“No live organism can continue for long to exist sanely under conditions of absolute reality; even larks and katydids are supposed, by some, to dream. Hill House, not sane, stood by itself against its hills, holding darkness within; it had stood so for eighty years and might stand for eighty more. Within, walls continued upright, bricks met neatly, floors were firm, and doors were sensibly shut; silence lay steadily against the wood and stone of Hill House, and whatever walked there, walked alone.”
― Shirley Jackson, The Haunting of Hill House
From my blog (I called it an “Online Journal” then), The Daily Epiphany, Wednesday, January 16, 2002
Spreading north
I’m continuously amazed at how the Dallas-Fort Worth Metroplex is vomiting itself northward, spreading across the cotton fields and mesquite scrublands like a virulent plywood fungus.
The houses are enormous, stuck right up next to each other, and virtually identical. Cheap brick veneer, wooden shake shingles, monstrously large bathrooms, two-story entryways, full of odd corners of wasted space.

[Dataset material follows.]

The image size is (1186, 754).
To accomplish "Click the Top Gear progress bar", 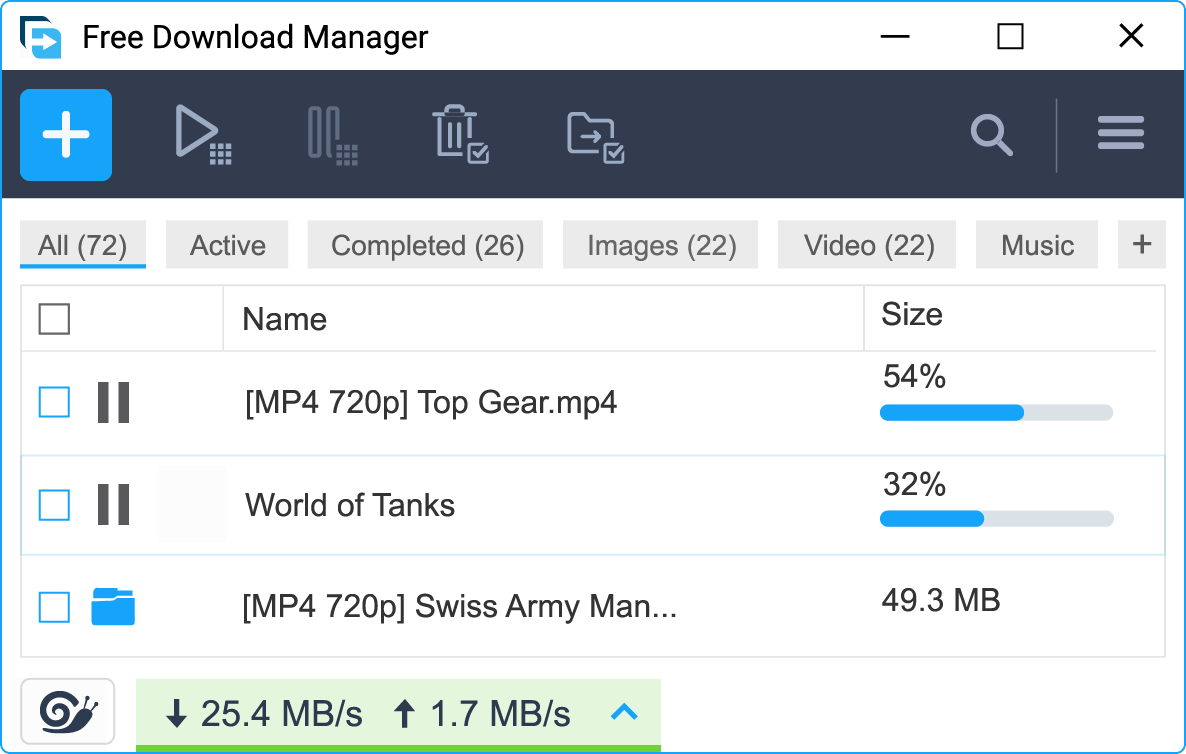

The streets are full of smells of cut pinewood, wet concrete, and hot asphalt. Even in the winter, the Texas sun beats down unhindered by any trees to bake the brick and kill the fresh-laid sod. You never see any residents out on the streets or sidewalks – I have to imagine there are sometimes children behind the eight foot wooden privacy fences enclosing a tiny polygon of ex-prairie – sometimes I can see a piece of custom-made play equipment sticking up over the fence. The only humans ever visible in the new suburbs are crews of Mexican workers cutting grass or building walls. Sometimes they have leaf blowers – though I have no idea where any leaves would come from.
The eternal question is, of course, who lives in these things. Did a crack dealer and his stripper girlfriend save their money, get married, clean up and move to the suburbs? Did some guy invent the battery-powered inside-the-egg egg-scrambler and spend his millions gleaned from late night television advertisements on that brand spankin’ new house and shiny black SUV?